相続財産にあたるのかどうかを知らないと、余計なところでもめてしまう!

亡くなった時点でもっていた財産は、相続人同士でわけあいます。

ただ、「これは遺産としてわけたほうが良いの?」「適当に処分して良いの?」と迷う所有物もありますよね。

いくら相続といっても、故人の所有物すべてを体育館の床に並べて、「ぼくはこれ」

「私はあれ」とやるのはあまりにも面倒です。

どの財産が相続できて、どの財産は相続の対象にならないのかがわからないと、みんなで相続すべきものを一人が独占してしまったり、本当は相続する権利があるのにそれを知らずにべつの人に取られてしまったり、相続に関係のない人が首を突っ込んできても突っぱねることができなかったりしてしまうかもしれません。

相続には10ヶ月という申告の期限もありますから、適切に相続を終わらせるためにも「相続の対象になるものとならないもの」の区別を知っておいたほうが良いのです。

相続も損害賠償請求も、知らなかったから、損をしたからあとからそれを取り返すのは困難です。

最初から不必要に損をしなくて済むように、必要な知識を確認しましょう。

故人の財産は、プラスとマイナスの財産にわけられる

相続の対象となるものとならないものを考えるまえに、相続財産(相続の対象となるもの)をおおまかに説明していきます。

相続というと、なんとなく現金や不動産がタダで転がり込んでくるようなイメージのある方もいるのではないでしょうか。

ですが実際には、遺産相続では「もらうと財産が増えるプラスの財産」と「もらうと財産が減るマイナスの財産」が存在するのです。

ざっくりいうと現金をもらえばあなたのお金は増える、借金をもらえばあなたのお金は減る、ということです。

相続ではプラスの財産もマイナスの財産も相続の対象です。
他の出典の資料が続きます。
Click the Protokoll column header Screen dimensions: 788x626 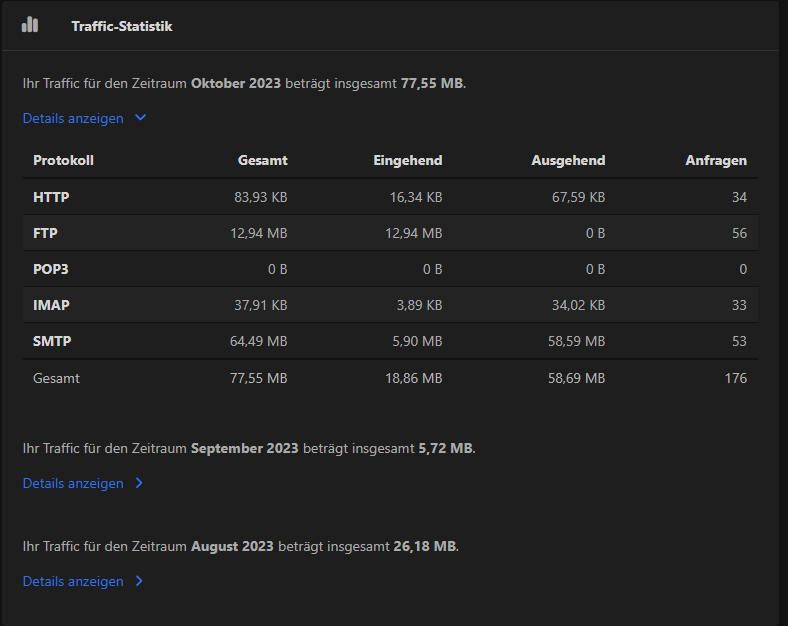point(63,160)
というわけで、プラスの財産とマイナスの財産をざっと紹介していって、それから「相続財産にならないもの」をあげていきます。

故人から相続するプラスの財産

現金や預金

故人がもっていた現金や故人名義で口座に預けているお金は、相続の対象になります。

不動産

故人名義で所有している賃貸マンションやもち家、土地、はたまたもっている不動産にくっついている借地権なども相続の対象です。

本人が購入したものだけではなく、故人の両親や祖父母から相続していたり、生前贈与で不動産を受け取っていたりしているものも対象です。

株券などの有価証券

株券や国債など、いわゆる有価証券と呼ばれるものも相続の対象です。

売ったり払い戻しをしたりすれば、現金が手に入るのでわかりやすいですね。

美術品や自動車など、金銭的な価値がある物品

故人がコレクションしていた美術品や芸術品、コレクター垂涎のお宝なども、相続の対象です。
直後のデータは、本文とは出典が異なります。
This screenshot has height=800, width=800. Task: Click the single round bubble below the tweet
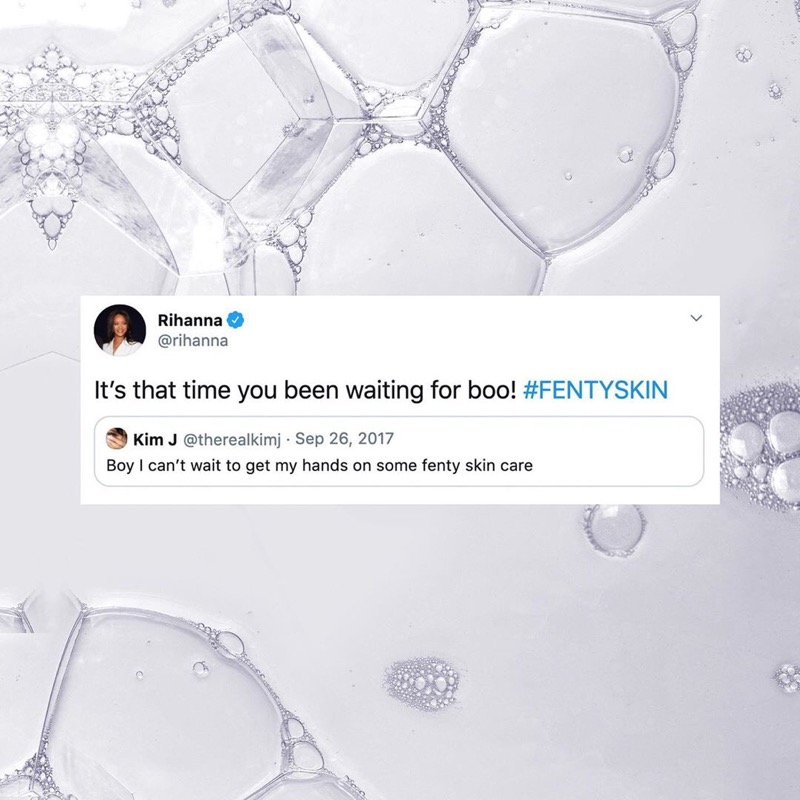tap(614, 530)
一般的に相続財産になる物品として多いのは、自動車や家財道具です。

債権や損害賠償請求など、金銭的に価値のある権利

他人や会社に対する債権、故人がもっていた価値のある特許権、事業をしていた場合は未回収の売掛金なども相続財産です。

形のない損害賠償請求権などの権利も相続財産になるので、見落とさないように注意が必要です。

故人から相続するマイナスの財産

銀行やキャッシング会社、知人などからの借金

マイナスの財産としてわかりやすいのが、借金です。

友人や知人から借りていたお金はもちろん、キャッシング会社や銀行から借りていたお金、ローンなども対象です。

借金以外の債務

借金以外の債務とは、「まだ支払っていないお金」のことです。

クレジットカードの引き落としや公共料金、家賃などですね。

未払いの税金

年度の途中で死亡事故が起きた場合、元旦から事故の日までの収入で「準確定申告」が必要です。
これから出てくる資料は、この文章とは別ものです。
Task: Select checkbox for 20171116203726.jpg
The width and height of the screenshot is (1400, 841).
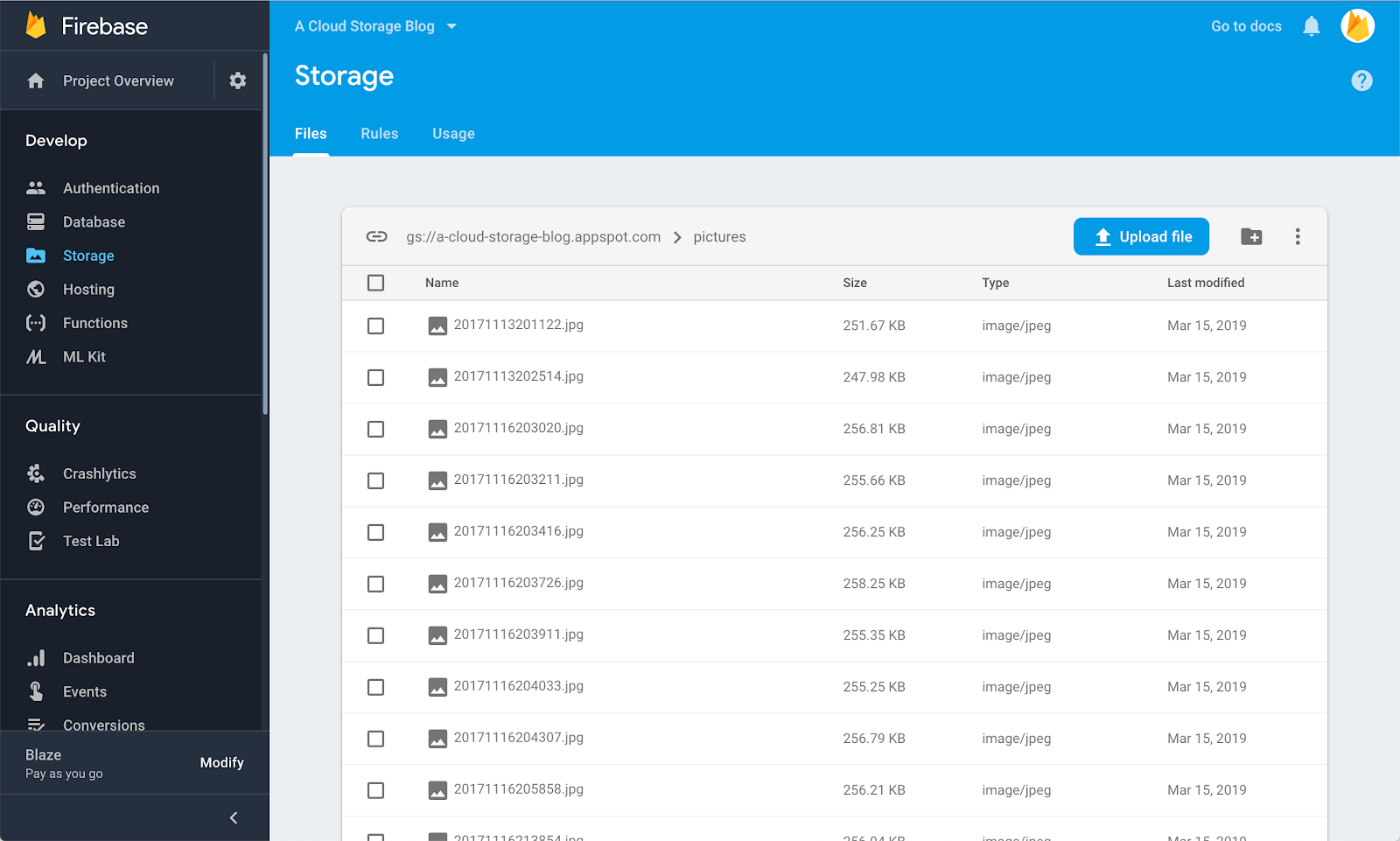Action: (x=376, y=584)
そのほか、まだ納めていない市県民税や年金、固定資産税や自動車税などもマイナスの財産です。

香典や死亡保険金など、相続財産にならないもの

どんなものが相続の対象にならないのかというと、「金銭的な価値に換算できないもの」や「故人のものではない財産」などです。

ちょっとわかりづらいので補足しましょう。

例えば、故人が大切にしていた「孫が書いてくれた絵」などは、値段がつきませんよね。こういった思い出の品など、金銭的な価値がつかないものは話し合って欲しい人がもらえば良いわけです。

また、葬儀のときの香典は喪主が受け取るものですから、喪主個人の財産であって相続の対象にはなりません。

死亡保険金などは、「契約者が亡くなったときに受取人にお金が支払われる契約」であり、個人が亡くなったときにもっている財産ではなく受取人の財産となります。

みなし相続財産というものにはなるので相続税は考えなければならないのですが、厳密にいうと相続財産にはならないのです。

相続財産になるかどうかは、「亡くなった時点で故人のもちものだったのか」「金銭的な価値に換算できるのか」で決まります。

加害者への損害賠償請求で、請求できる費用をきっちり請求するように、相続でも分割すべきもの、相続の対象とすべきものをきっちり分割していきましょう。